Of course conservative scholars might note that the account of Lot fleeing from Sodom is not prescriptive of the sort of marital and family life that one should strive for. Subsequent to fleeing from God's judgment of Sodom, Genesis records that Lot's daughters took turns seducing their drunken father and bearing children as a result of that union. Those children went on to father pagan nations that were enemies of the Israelites.
Lot is hardly an exemplary character worthy of emulation, he's much more a cautionary account.
Miller continued to confuse narrative accounts as giving license for the activity described:
The Bible is stern and judgmental on sex. It forbids prostitution, adultery, premarital sex for women, and homosexuality. But exceptions exist in every case, Knust points out. Tamar, a widow without children, poses as a whore and solicits her own father-in-law—so that he could “come into” her. Her desire to ameliorate her childlessness trumps the prohibition against prostitution.

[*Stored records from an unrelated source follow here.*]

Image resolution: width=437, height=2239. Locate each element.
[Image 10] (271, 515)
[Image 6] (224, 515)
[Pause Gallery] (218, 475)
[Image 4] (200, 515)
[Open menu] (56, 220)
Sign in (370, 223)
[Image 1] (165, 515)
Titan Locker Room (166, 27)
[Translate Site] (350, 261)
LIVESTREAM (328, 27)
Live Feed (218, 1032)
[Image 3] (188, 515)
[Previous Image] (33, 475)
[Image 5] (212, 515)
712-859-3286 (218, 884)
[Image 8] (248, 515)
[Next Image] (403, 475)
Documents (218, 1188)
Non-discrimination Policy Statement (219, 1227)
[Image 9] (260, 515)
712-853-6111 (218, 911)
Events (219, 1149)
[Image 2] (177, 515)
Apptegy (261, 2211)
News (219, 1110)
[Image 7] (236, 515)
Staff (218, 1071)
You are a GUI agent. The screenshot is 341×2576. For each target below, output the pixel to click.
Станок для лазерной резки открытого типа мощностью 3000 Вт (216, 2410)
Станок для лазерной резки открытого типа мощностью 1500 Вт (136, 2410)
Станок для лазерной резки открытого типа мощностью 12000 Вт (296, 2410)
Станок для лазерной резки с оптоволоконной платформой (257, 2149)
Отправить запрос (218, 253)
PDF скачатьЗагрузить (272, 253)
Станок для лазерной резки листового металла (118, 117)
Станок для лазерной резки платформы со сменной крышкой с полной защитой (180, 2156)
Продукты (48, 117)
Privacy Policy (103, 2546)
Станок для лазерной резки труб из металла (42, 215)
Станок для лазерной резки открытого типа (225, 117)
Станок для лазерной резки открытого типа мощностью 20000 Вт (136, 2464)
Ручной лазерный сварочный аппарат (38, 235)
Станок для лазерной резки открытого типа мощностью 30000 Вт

Elsewhere, Miller observed that "[i]n the Bible, 'traditional marriage' doesn’t exist. Abraham fathers children with Sarah and his servant Hagar. Jacob marries Rachel and her sister Leah, as well as their servants Bilhah and Zilpah."
All those things are true, but a cursory read of Genesis shows that those marital arrangements produced all manner of strife, jealousy, discord, and violence that harmed not only the individuals involved but subsequent generations of their offspring.
These are all points that could be capably described by a theologian with a greater command of the topic than I, yet Miller gave readers just two brief quotes from conservative scholars, including the following from the penultimate paragraph of her story (emphasis mine):
A person alone on her couch with Scripture can also come to some dangerous conclusions: the Bible has, at certain times in history, been read to support slavery, wife-beating, kidnapping, child abuse, racism, and polygamy. That’s why Albert Mohler, president of the Southern Baptist Theological Seminary, that citadel of Christian conservatism, concludes that one’s Bible reading must be overseen by the proper authorities. Just because everyone should read the Bible “doesn’t mean that everyone’s equally qualified to read it, and it doesn’t mean that the text is just to be used as a mirror for ourselves,” he says. “All kinds of heresies come from people who read the Bible and recklessly believe that they’ve understood it correctly.” As the word of God, he adds, the Bible isn’t open to the same level of interpretation as The Odyssey or The Iliad.